Mass Action Analysis of Kinetics and Extent of Fusion between Sendai Virus and Phospholipid Vesicles

The kinetics and extent of fusion between Sendai virus particles and liposomes were investigated with an assay for lipid mixing based on the relief of self-quenching of fluorescence. The measurements, which were carried out at pH 7.4 and 5.0, included liposomes of three compositions, cardiolipin (CL), CL/dioleoylphosphatidylcholine (CL/DOPC 1:1), and phosphatidylserine (PS).
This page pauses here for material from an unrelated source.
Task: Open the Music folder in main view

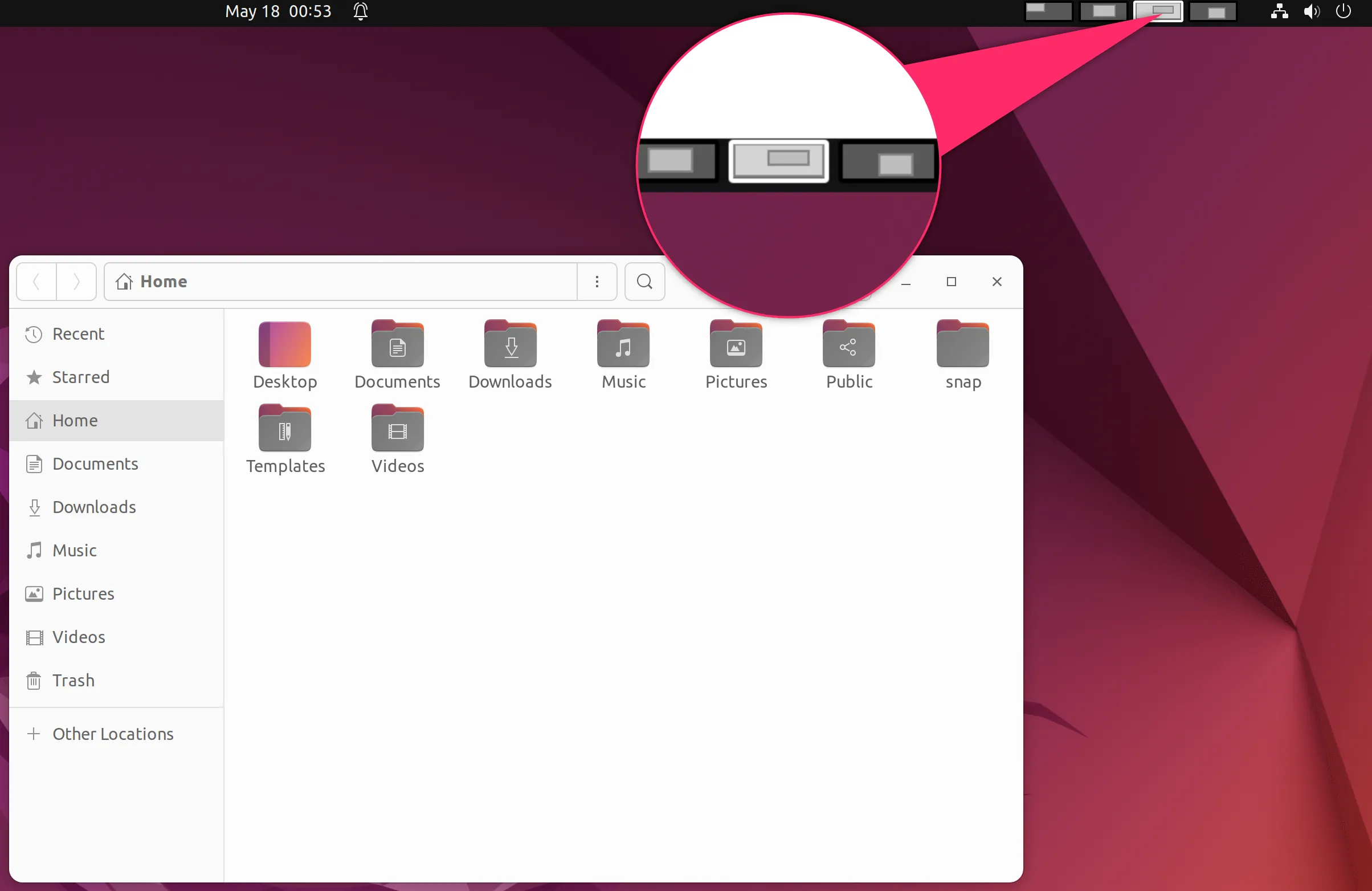Action: tap(623, 346)
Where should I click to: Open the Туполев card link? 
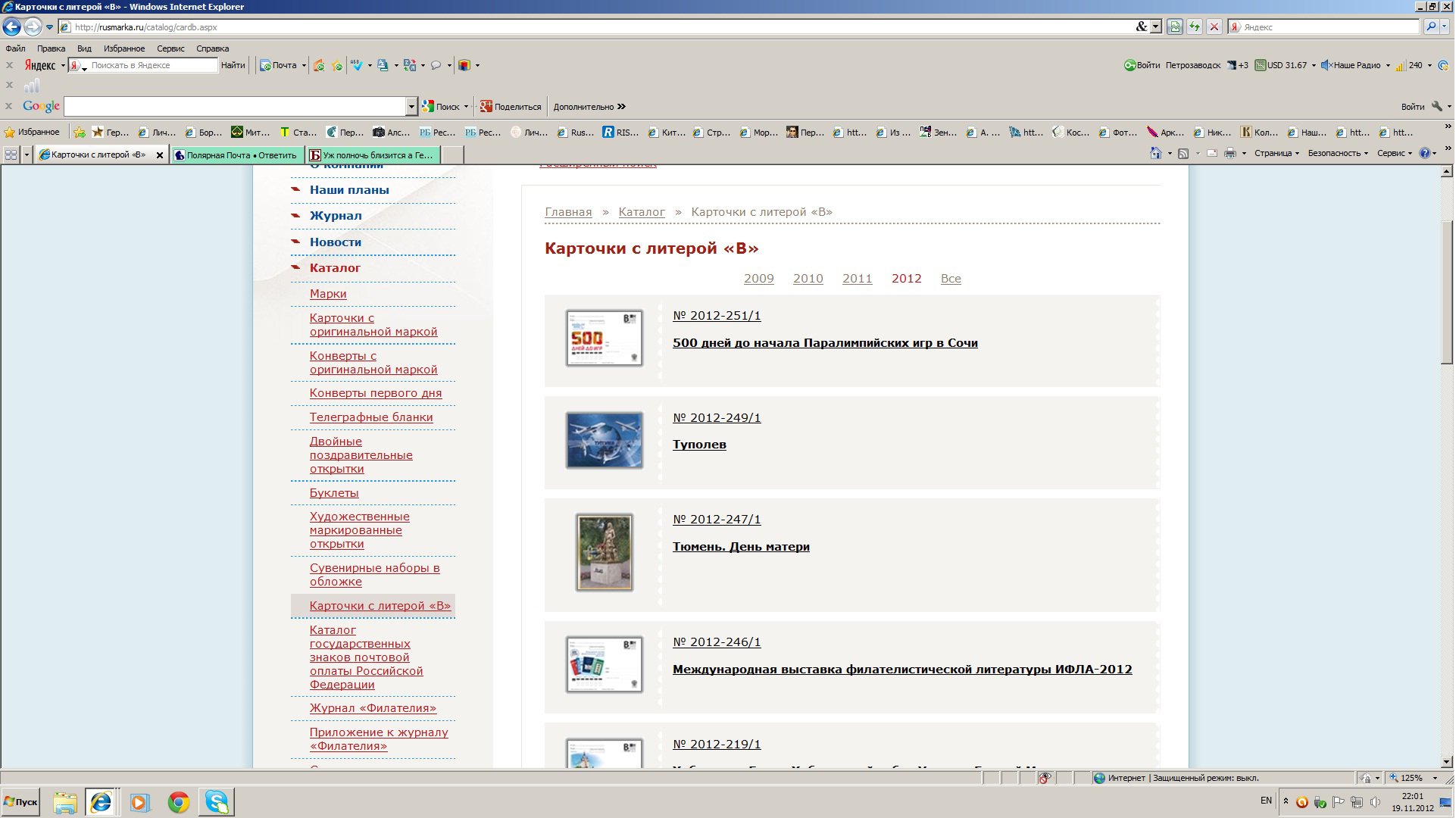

Liposomal lipid concentrations varied from 2.5 to 50 μM. In addition, the effect of low concentrations of the dehydrating agent poly(ethylene glycol) (PEG) on fusion between the virus and the liposomes at pH 7.4 was studied. The results were analyzed in terms of a mass action kinetic model which views the overall fusion reaction as a sequence of a second-order process of virus—liposome adhesion or aggregation, followed by the first-order fusion reaction itself. The fusion products were shown to consist of a single virus particle and several liposomes. Analytical solutions were found for the final extent of fusion and increase in fluorescence intensity following the fusion of fluorescently labeled virus particles with liposomes. The final extents of fluorescence intensity were explained by assuming an essentially irreversible binding of liposomes to inactive virus particles. The percents of active virus particles and the rate constants of fusion and aggregation were larger at pH 5 than at pH 7.4, increased when PEG was included in the medium, and varied with liposomal lipid composition according to the sequence CL > CL/DOPC > PS. At pH 5, the percents of Sendai virus particles capable of fusing with CL, CL/DOPC, and PS liposomes were 100, 80, and 30, respectively, indicating that the fusion activity is not merely a function of liposomal surface charge. The rate constant of fusion, f, exhibited the largest variation as a function of pH and liposome composition, varying from 1 to 0.005 s⁻¹, whereas the rate constant of aggregation varied from 1.8 x 10⁸ to 0.7 x 10⁸M^−1.s⁻¹. A small degree of reversibility was needed to simulate and predict the kinetics of fusion. This reversibility promoted the overall fusion rate at the later stages due to a certain degree of dissociation of liposomes bound to inactive virus particles.